A payments company is consolidating twelve product VPCs behind a shared-services account and the security architect has one hard requirement: every packet leaving a workload VPC for the internet, and every packet crossing between VPCs, must pass through a real F5 BIG-IP for L4-L7 inspection — TLS visibility, an iRule-driven WAF policy, and IPS — with no single point of failure and no re-IP of the application fleet. The previous design pinned all traffic through a single BIG-IP in one Availability Zone; when that AZ blipped during a maintenance window, the entire egress path went dark and the on-call paged at 3 a.m.
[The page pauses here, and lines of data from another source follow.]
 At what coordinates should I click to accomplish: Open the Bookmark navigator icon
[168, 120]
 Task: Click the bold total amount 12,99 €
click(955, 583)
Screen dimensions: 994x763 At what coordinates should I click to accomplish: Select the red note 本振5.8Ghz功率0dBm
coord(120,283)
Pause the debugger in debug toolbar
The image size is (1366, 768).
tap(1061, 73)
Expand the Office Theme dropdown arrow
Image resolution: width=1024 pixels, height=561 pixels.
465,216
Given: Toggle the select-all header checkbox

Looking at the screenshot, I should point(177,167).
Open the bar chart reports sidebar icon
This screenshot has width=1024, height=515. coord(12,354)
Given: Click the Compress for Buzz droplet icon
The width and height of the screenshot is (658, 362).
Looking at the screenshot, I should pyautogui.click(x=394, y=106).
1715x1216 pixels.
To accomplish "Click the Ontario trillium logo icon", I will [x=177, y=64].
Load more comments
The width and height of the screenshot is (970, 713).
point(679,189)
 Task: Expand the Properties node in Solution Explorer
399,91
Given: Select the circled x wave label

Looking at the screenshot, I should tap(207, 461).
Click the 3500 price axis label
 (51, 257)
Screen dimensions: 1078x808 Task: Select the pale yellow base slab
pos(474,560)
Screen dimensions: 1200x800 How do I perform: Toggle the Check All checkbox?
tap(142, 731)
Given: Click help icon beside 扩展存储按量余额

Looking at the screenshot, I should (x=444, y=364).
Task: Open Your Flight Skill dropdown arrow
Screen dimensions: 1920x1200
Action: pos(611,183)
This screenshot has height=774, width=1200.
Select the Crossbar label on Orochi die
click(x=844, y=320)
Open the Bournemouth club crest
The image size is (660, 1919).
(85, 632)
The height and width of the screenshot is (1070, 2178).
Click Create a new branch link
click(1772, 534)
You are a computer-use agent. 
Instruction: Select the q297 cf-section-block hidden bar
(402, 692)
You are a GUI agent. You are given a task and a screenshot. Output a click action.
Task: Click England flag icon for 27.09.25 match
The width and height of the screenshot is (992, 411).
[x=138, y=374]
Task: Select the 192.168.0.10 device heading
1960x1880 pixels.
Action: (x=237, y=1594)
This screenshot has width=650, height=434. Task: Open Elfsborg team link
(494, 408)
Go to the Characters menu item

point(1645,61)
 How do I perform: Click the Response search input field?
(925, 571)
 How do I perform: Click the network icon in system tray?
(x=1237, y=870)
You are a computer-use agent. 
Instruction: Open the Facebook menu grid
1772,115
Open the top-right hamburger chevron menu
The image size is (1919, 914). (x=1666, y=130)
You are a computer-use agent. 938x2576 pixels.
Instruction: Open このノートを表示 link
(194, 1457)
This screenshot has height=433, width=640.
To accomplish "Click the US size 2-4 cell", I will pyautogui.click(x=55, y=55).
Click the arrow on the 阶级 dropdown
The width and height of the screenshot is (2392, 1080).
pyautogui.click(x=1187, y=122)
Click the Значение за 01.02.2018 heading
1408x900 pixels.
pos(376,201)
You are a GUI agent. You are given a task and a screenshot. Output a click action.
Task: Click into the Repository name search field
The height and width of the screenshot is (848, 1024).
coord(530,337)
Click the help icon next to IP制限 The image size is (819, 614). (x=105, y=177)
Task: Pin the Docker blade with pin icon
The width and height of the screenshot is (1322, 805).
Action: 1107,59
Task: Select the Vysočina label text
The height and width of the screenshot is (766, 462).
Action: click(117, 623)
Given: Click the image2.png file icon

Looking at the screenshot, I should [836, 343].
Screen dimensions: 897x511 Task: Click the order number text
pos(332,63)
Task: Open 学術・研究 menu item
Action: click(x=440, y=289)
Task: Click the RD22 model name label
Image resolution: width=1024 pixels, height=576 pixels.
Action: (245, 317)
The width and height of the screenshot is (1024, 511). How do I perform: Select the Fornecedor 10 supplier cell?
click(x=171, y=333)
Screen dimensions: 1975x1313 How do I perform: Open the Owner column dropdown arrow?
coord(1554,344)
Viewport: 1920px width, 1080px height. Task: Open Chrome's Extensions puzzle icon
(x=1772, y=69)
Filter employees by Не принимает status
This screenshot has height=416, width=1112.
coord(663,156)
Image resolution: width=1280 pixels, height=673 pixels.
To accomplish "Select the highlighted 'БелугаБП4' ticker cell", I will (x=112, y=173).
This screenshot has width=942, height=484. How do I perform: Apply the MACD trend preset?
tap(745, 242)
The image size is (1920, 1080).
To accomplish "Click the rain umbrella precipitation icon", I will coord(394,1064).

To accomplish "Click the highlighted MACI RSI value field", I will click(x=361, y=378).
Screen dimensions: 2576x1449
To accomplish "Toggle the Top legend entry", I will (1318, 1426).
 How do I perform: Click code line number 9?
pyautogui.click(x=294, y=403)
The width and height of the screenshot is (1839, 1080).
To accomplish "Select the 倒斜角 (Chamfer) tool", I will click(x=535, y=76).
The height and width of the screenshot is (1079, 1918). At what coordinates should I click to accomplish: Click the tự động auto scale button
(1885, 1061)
This guide rebuilds that inspection layer the way it should have been done the first time: a pair (or more) of BIG-IP Virtual Edition appliances behind an AWS Gateway Load Balancer (GWLB), inspecting transparently in active-active across two AZs, so losing an appliance or a whole zone costs you capacity, not connectivity.
GWLB is the piece that makes this clean. It is a bump-in-the-wire L3 load balancer that uses the GENEVE protocol (UDP 6081) to tunnel original, unmodified packets to a pool of appliances and bring them back, while preserving 5-tuple flow stickiness so both directions of a connection always hit the same BIG-IP — which is exactly what a stateful firewall needs. You insert it with a GWLB endpoint (GWLBE) in each spoke and a few route-table edits; the application VPCs never learn that an inspection layer exists. This is the centralized-inspection pattern AWS documents, built with F5 as the virtual appliance.
Prerequisites
- An AWS account (or a shared inspection/security VPC in a multi-account org via AWS Organizations) and Terraform >= 1.6 with the
awsprovider>= 5.40. Ansible is optional for in-guest BIG-IP config. - A subscribed F5 BIG-IP Virtual Edition AMI from AWS Marketplace — either BYOL or a PAYG / hourly bundle that includes LTM + AFM + ASM (you need the firewall and WAF modules, not just LTM). Note the AMI ID per region.
- An EC2 key pair, and an instance type F5 supports for VE —
m5.xlargeor larger (BIG-IP VE wants 8 GB+ RAM and at least 4 vCPU for production throughput). - A grasp of GWLB, GENEVE, VPC route tables, and the fact that GWLB targets are registered by instance ID or IP, health-checked on a TCP/HTTP port you choose.
- CLI access:
awsv2 configured,terraform,jq, and SSH. A bastion or SSM access into the management subnet. - IAM permission to create VPCs, GWLB, VPC endpoints, route tables, EC2 instances, and (for secrets) read access to HashiCorp Vault.
Target topology
The design is a centralized inspection VPC fronted by GWLB, with spoke VPCs steering traffic to it through GWLB endpoints:
- A dedicated inspection VPC (
10.100.0.0/16) spanning two AZs (aandb). Each AZ holds three subnets per BIG-IP: a management subnet, a data/GENEVE subnet where GWLB sends tunneled traffic, and the appliances themselves. - Two BIG-IP VE instances — one per AZ — each registered as a GWLB target. Both are active and inspecting simultaneously; GWLB hashes flows across them. Lose one and its share rebalances to the survivor.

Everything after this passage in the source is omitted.